Great depression is felt at the stomach at the same time, with nausea, occasionally with vomiting; and strangury, with the discharge of only a few drops of scalding urine or blood from the bladder, adds additional suffering to the disease. Retraction of the testicle and prolapsus ani, especially in children, are prone to occur in severe cases.
But neither the pain nor the prostration is so characteristic of dysentery as the stools, which, though of very varied nature, are nevertheless distinctive. After the discharge of the intestinal contents the first evacuations consist of mucus in the form of glairy, stringy matter, like the white of an egg, expressed as the result of the violent efforts at straining. The mucus may be pure or tinged with blood, but it is usually very scant in quantity, and stands in this regard in marked contrast with the violence of the efforts to secure its extrusion. It is the frequency of its discharge which constitutes an especial distress. Twenty to forty, even two hundred, times in the twenty-four hours the patient must go to stool. In the worst cases the patient sits at stool or lies upon the bed-pan the most of the day.

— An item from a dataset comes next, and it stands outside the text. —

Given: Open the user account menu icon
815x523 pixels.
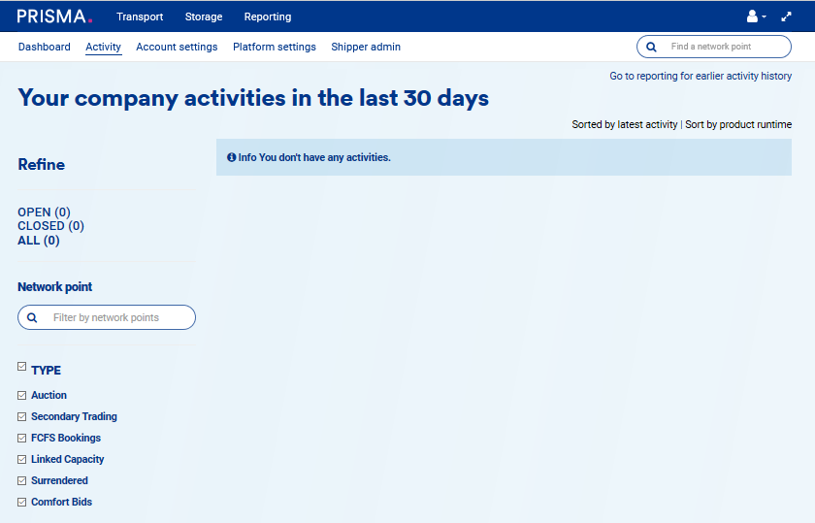Looking at the screenshot, I should [753, 16].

The mucus is sooner or later mingled with pus or stained with blood. The presence of pus by no means necessarily implies the existence of ulceration, as the apparently pure mucus always shows occasional white blood-corpuscles under the microscope, and even extensive suppurations occur without apparent solutions of continuity.
The presence of blood is equally characteristic of dysenteric stools. Usually it is intimately commingled with the mucus or pus or forms the chief element of the copious so-called bilious discharge. The evacuation of pure blood indicates erosion of vessels low in the colon, often in the rectum itself, though enormous quantities of blood are sometimes voided from unbroken surfaces. Thus Lécard reports the case of a soldier who "while sitting restless at stool lost one and a half quarts of blood." The patient died on the fifth day of the disease, and at the autopsy there was found "apoplectiform congestion from the ileo-cæcal valve to the anus, but no ulcers anywhere, nor any broken vessels."
Besides the mucus, pus, and blood, the dysenteric stools contain the sloughs which have been torn off by violent peristalsis in cases of the diphtheritic form. Usually they are separated in shreds and fragments, but occasionally large sheets, even casts of a section of the colon, are voided en masse. These were the cases considered by the older authors to be detachments of the mucous membrane itself. As already observed, these fragments consist for the most part of inspissated mucus, pus, blood, and tissue-débris; but there is no doubt that in some cases partially necrosed mucosa also enters into their construction. One enormous tubular cast fourteen inches long, preserved in our Army Medical Museum, was found to be "composed of pseudo-membranous lymph in which no traces of the structure of the mucous membrane could be detected" (Woodward).